Any investment, whether it is a conventional credit derivative or an asset-backed true sale Sukuk, carries the risk of financial loss as well as gain. This sort of risk is a central tenet of Shariah and cannot be ignored. What is more important however, is for those with excess liquidity looking for investment opportunities to be provided with such opportunities through a wide variety of products that provide a real variation in risk profile as well as products that can manage that risk and therefore provide diversity. No portfolio should be over-reliant on one asset class and Shariah-compliant portfolios are no different.

Growth opportunities

Sukuk to fund infrastructure are becoming more common, with Malaysia exploring one such issuance to fund development of the urban mass rapid transport system (MRT) in Kuala Lumpur – a project that is currently predicted to require RM36 billion (US$11.25 billion). Other infrastructure and project financing opportunities continue to present themselves in Africa and in Asia. Infrastructure lends itself particularly well to Islamic financing as there are assets either in place or in the process of construction. Infrastructure assets such as the proposed Malaysian MRT are also revenue generating assets which are ideally suited to Islamic structures.

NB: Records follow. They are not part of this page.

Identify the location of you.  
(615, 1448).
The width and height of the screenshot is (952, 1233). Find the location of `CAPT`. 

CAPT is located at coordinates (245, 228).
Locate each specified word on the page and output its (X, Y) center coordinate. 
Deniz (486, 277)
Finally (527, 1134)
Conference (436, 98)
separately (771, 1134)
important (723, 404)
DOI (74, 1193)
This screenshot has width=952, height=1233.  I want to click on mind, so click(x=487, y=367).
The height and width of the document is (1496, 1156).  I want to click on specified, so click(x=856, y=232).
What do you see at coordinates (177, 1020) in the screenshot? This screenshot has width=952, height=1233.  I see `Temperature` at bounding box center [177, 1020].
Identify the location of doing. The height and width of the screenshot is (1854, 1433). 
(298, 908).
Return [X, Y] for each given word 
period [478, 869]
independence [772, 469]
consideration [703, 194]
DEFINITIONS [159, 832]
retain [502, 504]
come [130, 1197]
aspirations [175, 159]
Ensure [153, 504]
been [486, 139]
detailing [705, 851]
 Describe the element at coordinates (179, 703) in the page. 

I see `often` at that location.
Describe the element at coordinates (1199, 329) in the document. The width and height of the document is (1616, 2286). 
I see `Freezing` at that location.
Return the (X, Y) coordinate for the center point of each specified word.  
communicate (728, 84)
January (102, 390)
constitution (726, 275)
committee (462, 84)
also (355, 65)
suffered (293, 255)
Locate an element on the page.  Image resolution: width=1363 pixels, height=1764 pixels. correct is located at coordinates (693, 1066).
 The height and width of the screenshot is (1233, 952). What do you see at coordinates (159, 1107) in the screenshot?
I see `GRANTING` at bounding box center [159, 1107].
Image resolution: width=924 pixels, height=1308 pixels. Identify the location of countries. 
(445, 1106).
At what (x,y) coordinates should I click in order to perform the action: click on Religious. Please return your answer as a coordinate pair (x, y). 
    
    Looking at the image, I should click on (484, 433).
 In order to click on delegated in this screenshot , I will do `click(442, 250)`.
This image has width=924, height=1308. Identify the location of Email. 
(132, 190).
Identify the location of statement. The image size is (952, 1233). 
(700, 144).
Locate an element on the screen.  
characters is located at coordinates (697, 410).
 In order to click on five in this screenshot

What has also become noteworthy in the past 12 months is the willingness of non-Islamic institutions and corporates to consider Islamic finance as a source of funding.

The lack of supply has created a bottleneck of demand which has pushed down yields much to the delight of issuers. This has led a number of conventional institutions that have chosen Sukuk ahead of conventional bonds as a result of such pricing pressure.

As the sophistication of investors grows, so should the availability of more structured investment products. Sukuk should not be the only asset class available for investment and both structured deposits and Shariah compliant swaps should provide opportunities for investment in new products. A Shariah compliant total return swap or price return swap structured through a Musawwamah are examples of products that could address this gap in the market. Such products are particularly useful when overcoming investment hurdles such as foreign ownership restrictions. They are also a useful means by which investors who find themselves in a long position vis-à-vis a particular stock option incentive scheme or similar can try to unlock liquidity opportunities. However, in order to achieve this, products need to be created which specifically address the needs of Islamic investors.

Conclusion

Islamic finance faces the same problem it has faced for many years when it comes to liquidity: a lack of assets in which to invest and a lack of a secondary market for those assets.

The success of Bahrain's short-term liquidity programs are clear evidence that such initiatives are needed and well received and it is hoped that similar products can be offered by other sovereigns in the future.

The growing familiarity with Islamic finance means that Sukuk should not be as focused on the property market as they once were with infrastructure projects now coming to the fore. This familiarity also leads to a wider geographical diversification with countries from Brazil to Japan seeking to issue a sovereign Sukuk.

However, Sukuk cannot be allowed to be the only asset class for Islamic fund managers and as such a greater diversification must be achieved in order for such funds to be properly managed. The Islamic finance market has come a long way but there is much still to do in order for it to truly rival its conventional equivalent.